9. Power depends on the criterion value and the expected value.  We could reduce the type-II error and increase power in the Figure by moving the green line to the left.  As we reduce the criterion to claim an effect, we reduce the area of the blue curve on the left side of the line. We are now less likely to encounter false negative results when an effect is present.  However, there is a catch.  By moving the green line to the left, we are increasing the area of the red curve on the right side of the red curve. This means, we are increasing the probability of a false positive result.  To avoid this problem we can keep the green line where it is and move the expected value of the blue line to the right.  By shifting the blue curve to the right, a smaller area of the blue curve will be on the left side of green line.

10. In order to move the blue curve to the right we need to increase the effect size or reduce sampling error.  In experiments it may be possible to use more powerful manipulations to increase effect sizes.  However, often increasing effect sizes is not an option.  How would you increase the effect size of sex on sexual partners?  Therefore, your best option is to reduce sampling error.  As sampling error decreases, the blue curve moves further to the right and statistical power increases.

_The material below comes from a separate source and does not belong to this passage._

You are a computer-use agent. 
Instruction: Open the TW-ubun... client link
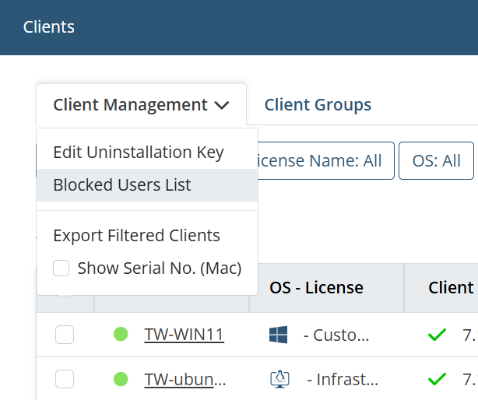[x=185, y=379]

Practical Relevance: The Hunger Games of Science: With high power the odds are always in your favor

10. Learning about statistical power is important because the outcome of your studies does not just depend on your expertise. It also depends on factors that are not under your control. Sampling error can sometimes help you to get significance by giving you z-scores higher than the expected value, but these z-scores will not replicate because sampling error can also be your enemy and lower your z-scores.  In this way, each study that you do is a bit like playing the lottery or a box of chocolates. You never know how much sampling error you will get.  The good news is that you are in charge of the number of winning tickets in the lottery.  A study with 20% power, has only 20% winning tickets.  The other 80% say, “please play again.”  A study with 80% power has 80% winning tickets.  You have a high chance to get a significant result and you or others will be able to redo the study and again have a high chance to replicate your original result.  It can be embarrassing when somebody conducts a replication study of your significant result and ends up with a failure to replicate your finding.  You can avoid this outcome by conducting studies with high statistical power.

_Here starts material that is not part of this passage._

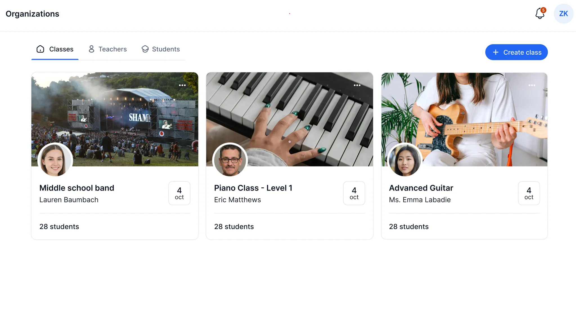576x315 pixels.
Task: Open three-dot menu on Advanced Guitar card
Action: [x=532, y=85]
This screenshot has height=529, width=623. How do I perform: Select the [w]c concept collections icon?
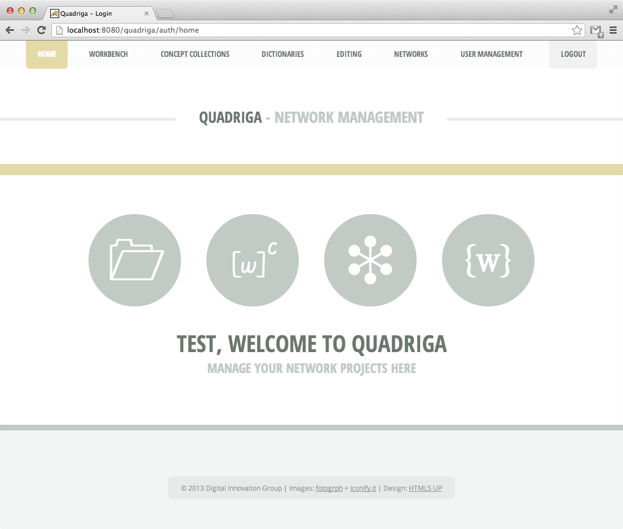252,260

11. Of course, there is a price to pay. Reducing sampling error often requires more time and participants. Unfortunately, the costs increase exponentially.  It is easier to increase statistical power from 20% to 50% than to increase it from 50% to 80%. It is even more costly to increase it from 80% to 90%.  This is what economists call diminishing marginal utility.  Initially you get a lot of bang for your buck, but eventually the costs for any real gains are too high.  For this reason, Cohen (1988) recommended that researchers should aim for 80% power in their studies.  This means that 80% of your initial attempts to demonstrate an effect will succeed when your hard work in planning and conducting a study produced a real effect.  For 20% of the study you may either give up or try again to see whether your fist study produced a true negative result (there is no effect) or a false negative result (you did everything correctly, but sampling error handed you a losing ticket.  Failure is part of life, but you have some control over the amount of failures that you encounter.

12. The End. You are now ready to learn how you can conduct power analysis for actual studies to take control your fate.  Be a winner, not a loser.